WHAT IS NEEDED
Exactly and in full, give the records again.
----
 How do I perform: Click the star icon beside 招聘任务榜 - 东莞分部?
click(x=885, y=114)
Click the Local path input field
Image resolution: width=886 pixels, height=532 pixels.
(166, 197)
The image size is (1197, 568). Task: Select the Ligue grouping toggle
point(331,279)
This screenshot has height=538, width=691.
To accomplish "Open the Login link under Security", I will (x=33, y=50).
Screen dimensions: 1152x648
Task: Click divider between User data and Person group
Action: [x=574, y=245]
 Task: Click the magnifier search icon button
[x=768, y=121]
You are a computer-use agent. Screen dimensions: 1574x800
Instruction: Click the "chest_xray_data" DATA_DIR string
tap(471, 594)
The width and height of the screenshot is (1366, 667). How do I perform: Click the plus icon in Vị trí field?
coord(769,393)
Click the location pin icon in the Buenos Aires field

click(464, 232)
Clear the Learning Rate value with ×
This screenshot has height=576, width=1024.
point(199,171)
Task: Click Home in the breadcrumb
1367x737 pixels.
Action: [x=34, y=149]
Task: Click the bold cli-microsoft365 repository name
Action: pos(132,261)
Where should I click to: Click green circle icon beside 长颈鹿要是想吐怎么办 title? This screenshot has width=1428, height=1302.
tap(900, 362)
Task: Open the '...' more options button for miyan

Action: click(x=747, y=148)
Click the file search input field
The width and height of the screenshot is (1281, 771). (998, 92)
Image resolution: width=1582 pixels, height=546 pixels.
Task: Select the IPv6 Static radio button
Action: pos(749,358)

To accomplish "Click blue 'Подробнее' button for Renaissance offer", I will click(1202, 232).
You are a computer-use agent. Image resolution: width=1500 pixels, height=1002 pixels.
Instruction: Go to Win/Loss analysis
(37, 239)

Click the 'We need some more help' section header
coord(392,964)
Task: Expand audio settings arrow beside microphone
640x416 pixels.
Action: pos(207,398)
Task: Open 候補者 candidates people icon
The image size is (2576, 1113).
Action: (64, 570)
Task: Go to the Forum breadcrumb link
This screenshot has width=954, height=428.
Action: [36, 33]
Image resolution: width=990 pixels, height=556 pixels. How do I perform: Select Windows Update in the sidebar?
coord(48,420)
----
ANSWER TO THIS PROBLEM
 How do I perform: Click the star icon beside 招聘任务榜 - 东莞分部?
click(x=885, y=114)
Click the Local path input field
Image resolution: width=886 pixels, height=532 pixels.
(166, 197)
The image size is (1197, 568). Task: Select the Ligue grouping toggle
point(331,279)
This screenshot has height=538, width=691.
To accomplish "Open the Login link under Security", I will (x=33, y=50).
Screen dimensions: 1152x648
Task: Click divider between User data and Person group
Action: [x=574, y=245]
 Task: Click the magnifier search icon button
[x=768, y=121]
You are a computer-use agent. Screen dimensions: 1574x800
Instruction: Click the "chest_xray_data" DATA_DIR string
tap(471, 594)
The width and height of the screenshot is (1366, 667). How do I perform: Click the plus icon in Vị trí field?
coord(769,393)
Click the location pin icon in the Buenos Aires field

click(464, 232)
Clear the Learning Rate value with ×
This screenshot has height=576, width=1024.
point(199,171)
Task: Click Home in the breadcrumb
1367x737 pixels.
Action: [x=34, y=149]
Task: Click the bold cli-microsoft365 repository name
Action: pos(132,261)
Where should I click to: Click green circle icon beside 长颈鹿要是想吐怎么办 title? This screenshot has width=1428, height=1302.
tap(900, 362)
Task: Open the '...' more options button for miyan

Action: click(x=747, y=148)
Click the file search input field
The width and height of the screenshot is (1281, 771). (998, 92)
Image resolution: width=1582 pixels, height=546 pixels.
Task: Select the IPv6 Static radio button
Action: pos(749,358)

To accomplish "Click blue 'Подробнее' button for Renaissance offer", I will click(1202, 232).
You are a computer-use agent. Image resolution: width=1500 pixels, height=1002 pixels.
Instruction: Go to Win/Loss analysis
(37, 239)

Click the 'We need some more help' section header
coord(392,964)
Task: Expand audio settings arrow beside microphone
640x416 pixels.
Action: pos(207,398)
Task: Open 候補者 candidates people icon
The image size is (2576, 1113).
Action: (64, 570)
Task: Go to the Forum breadcrumb link
This screenshot has width=954, height=428.
Action: [36, 33]
Image resolution: width=990 pixels, height=556 pixels. How do I perform: Select Windows Update in the sidebar?
coord(48,420)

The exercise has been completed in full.